(Beginning of The data)
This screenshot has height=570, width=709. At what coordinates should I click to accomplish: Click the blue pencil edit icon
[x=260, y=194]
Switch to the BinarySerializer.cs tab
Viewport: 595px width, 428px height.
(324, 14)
(End of The data)
Problem statement:
Repeat every line of the records, exactly as given.

Solution for this problem:
This screenshot has height=570, width=709. At what coordinates should I click to accomplish: Click the blue pencil edit icon
[x=260, y=194]
Switch to the BinarySerializer.cs tab
Viewport: 595px width, 428px height.
(324, 14)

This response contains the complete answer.